The Saiga antelope (Saiga spp.) is a migratory ungulate of the steppes and semi-deserts of Eurasia. Until the late 1980s, more than a million saigas roamed the arid regions of Kazakhstan, Mongolia, the Russian Federation, Turkmenistan and Uzbekistan. After the collapse of the Soviet Union in 1991, saiga populations declined by more than 95 per cent within a decade - primarily due to poaching for the species’ meat and horn, the latter being used in Chinese Traditional Medicine. This population collapse was one of the fastest observed for a large mammal in recent decades. Five populations remain to date, two of which are transboundary. In mid-2015, a catastrophic mass mortality event saw the deaths of 134,000 saiga in Kazakhstan, thought to be the result of an outbreak of disease caused by a number of different pathogens. This mass die-off event further threatens this Critically Endangered species and is likely to greatly increase poaching pressure on the remaining populations.

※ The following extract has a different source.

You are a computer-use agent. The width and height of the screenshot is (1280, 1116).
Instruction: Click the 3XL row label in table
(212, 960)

Throughout saiga Range States it is illegal to hunt saiga, yet poaching remains the primary threat to the species. Urgent action is required to stabilize and restore populations throughout the species’ range. In 2002, all saiga populations, excluding those in Mongolia, were listed on CMS Appendix II; the Mongolian saiga population being added in 2008. The saiga has been listed on Appendix II of the Convention on International Trade in Endangered Species of Wild Fauna and Flora (CITES) since 1995, primarily to address the illegal trade in saiga horn. CITES and CMS work closely together to contribute towards the international conservation of this flagship species of the Eurasian steppes.

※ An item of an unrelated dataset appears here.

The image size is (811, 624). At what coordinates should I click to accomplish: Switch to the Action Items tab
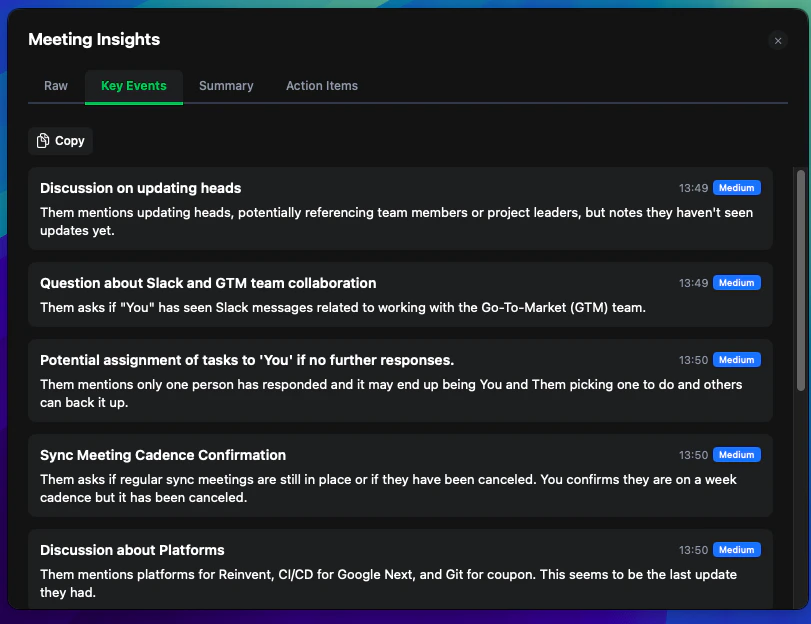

Conservation efforts for this species are critically dependent on international collaboration between the Range States and beyond. Several populations are transboundary and the length of the species’ migrations between its summer and winter ranges can exceed 1,000 km north to south. To coordinate conservation measures throughout such a large range, close collaboration between Range States, States where saiga horn is consumed, NGOs, scientists, local people and the international community at large is required.